• **Input for this task**:
********************
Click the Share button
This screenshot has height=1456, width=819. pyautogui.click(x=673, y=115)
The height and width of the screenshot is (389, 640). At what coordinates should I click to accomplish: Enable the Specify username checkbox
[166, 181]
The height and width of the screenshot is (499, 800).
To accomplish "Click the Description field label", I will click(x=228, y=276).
********************
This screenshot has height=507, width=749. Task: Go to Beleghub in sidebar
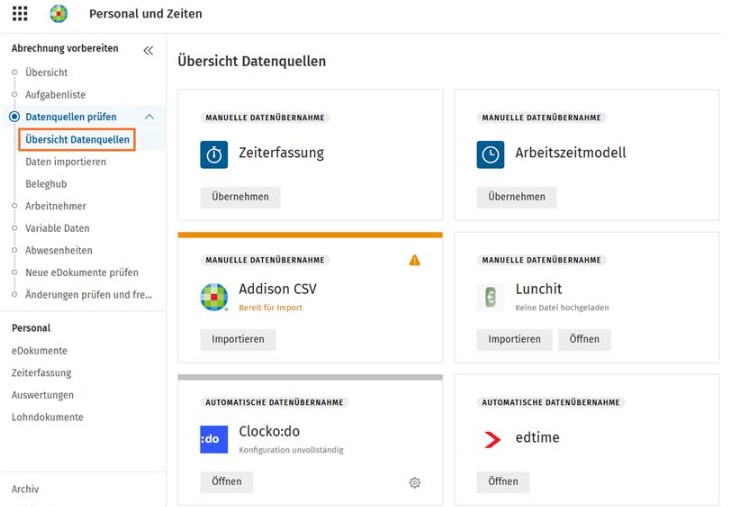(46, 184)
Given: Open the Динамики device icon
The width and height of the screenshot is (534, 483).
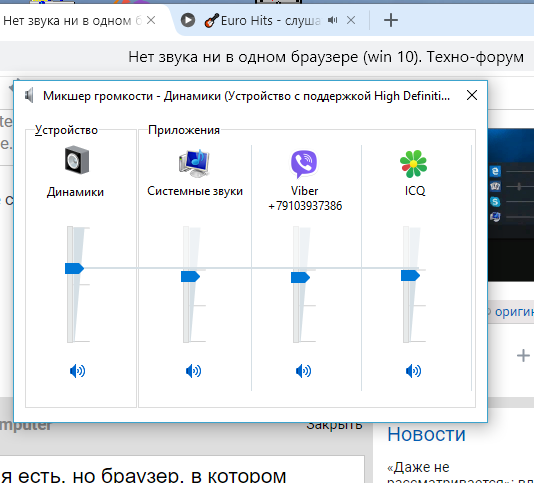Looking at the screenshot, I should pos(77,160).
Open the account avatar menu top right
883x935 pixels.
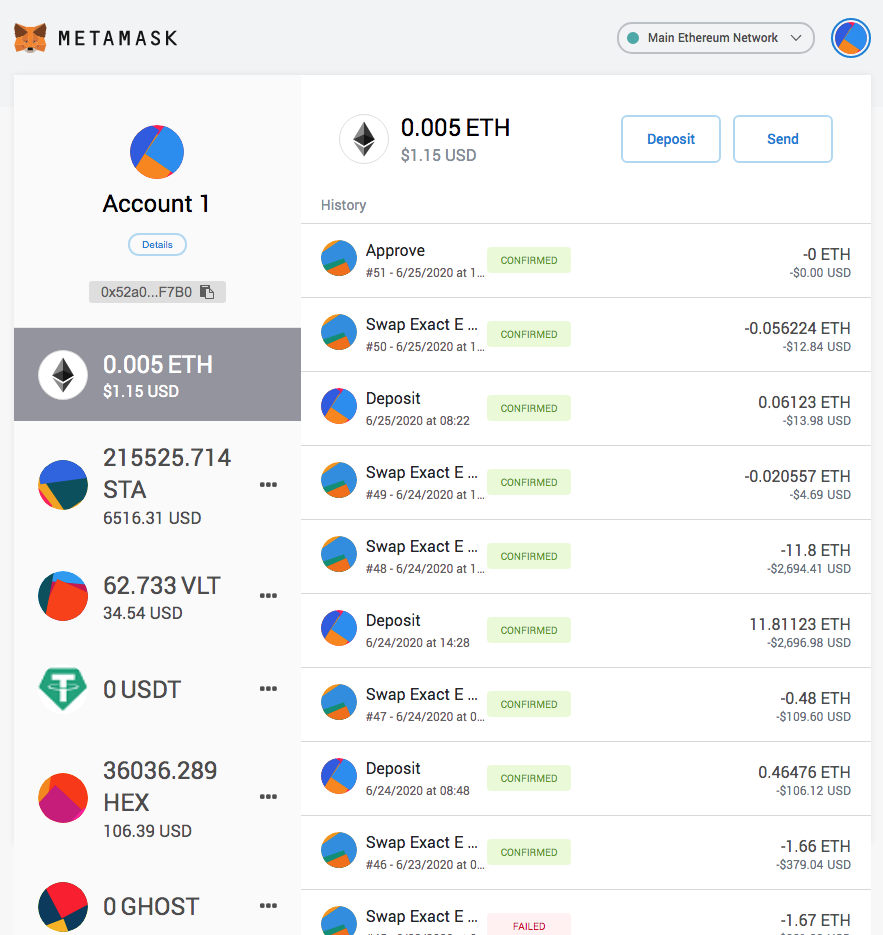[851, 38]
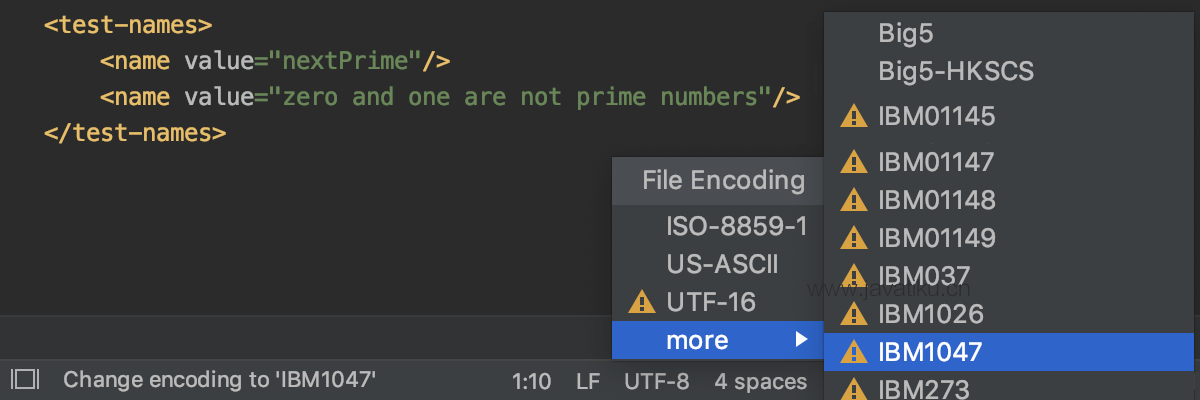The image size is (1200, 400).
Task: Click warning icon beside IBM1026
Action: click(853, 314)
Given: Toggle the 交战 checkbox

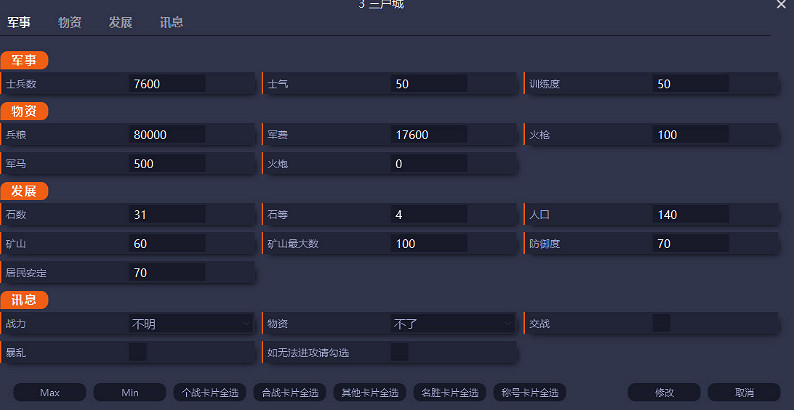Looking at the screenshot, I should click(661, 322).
********************
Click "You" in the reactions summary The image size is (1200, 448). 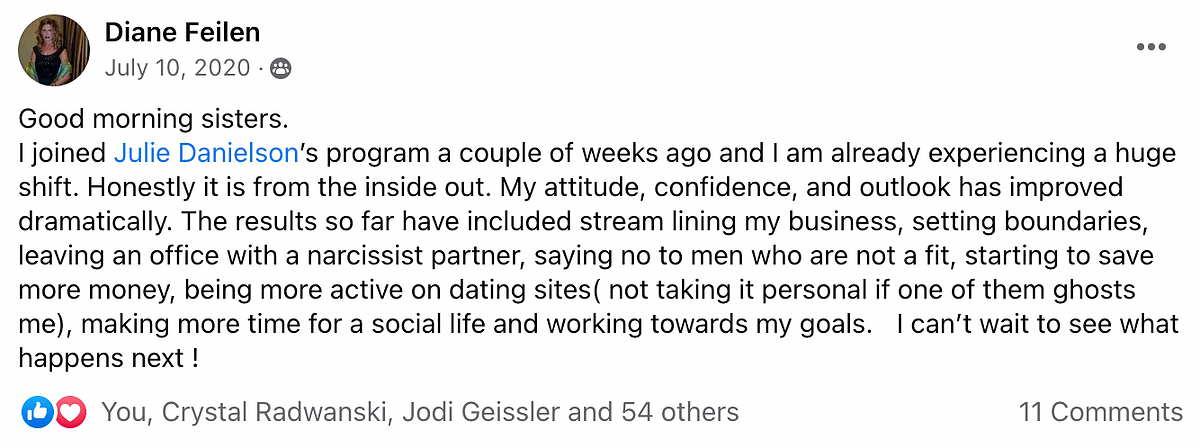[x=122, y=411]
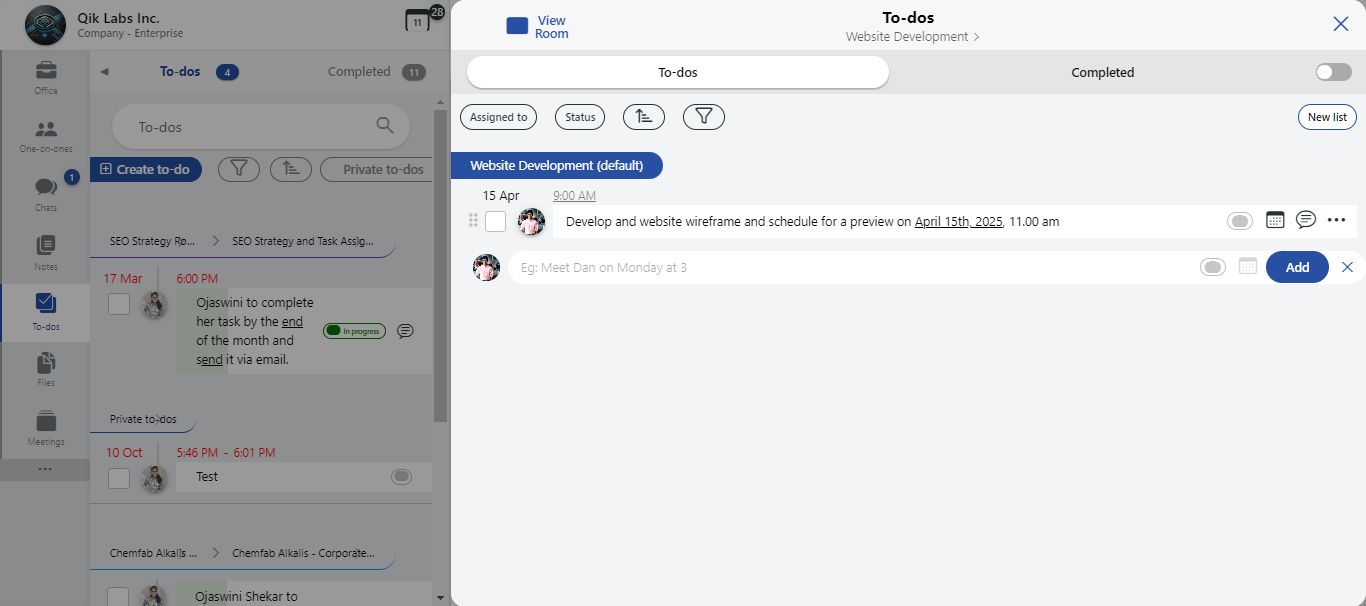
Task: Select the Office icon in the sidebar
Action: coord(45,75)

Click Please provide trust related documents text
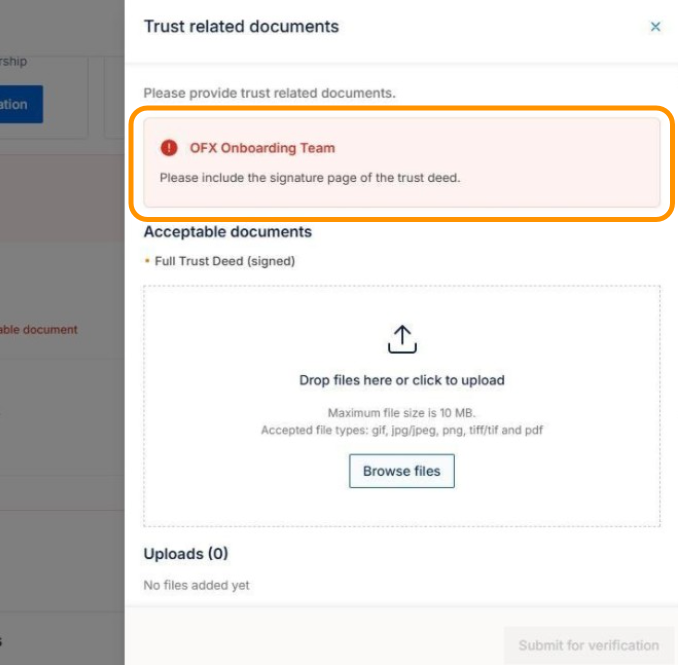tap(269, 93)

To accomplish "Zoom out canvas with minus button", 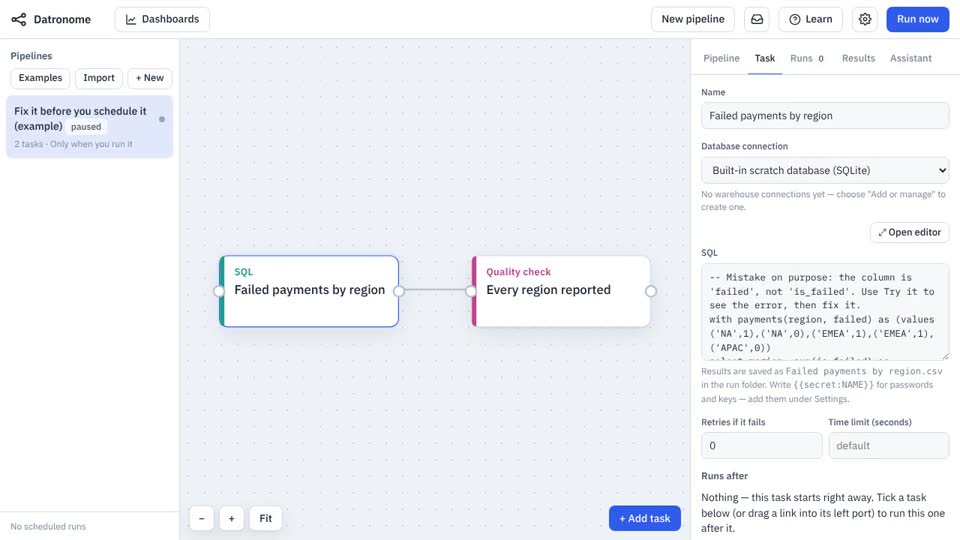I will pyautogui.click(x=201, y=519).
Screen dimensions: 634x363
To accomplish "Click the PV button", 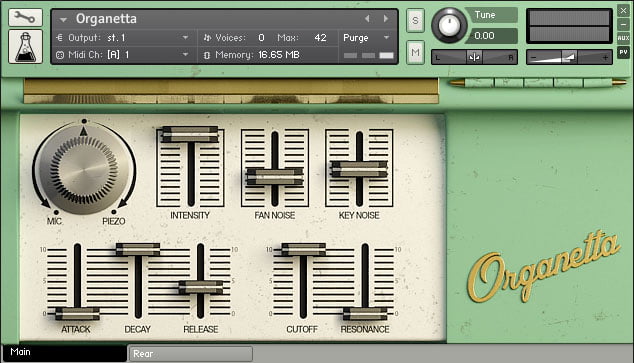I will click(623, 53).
********************
• **Your objective**: Among the lines above, find those holding "Open" and copy each one.

• **Your solution**:
Given: Open the Динамики device icon
Open the account avatar menu top right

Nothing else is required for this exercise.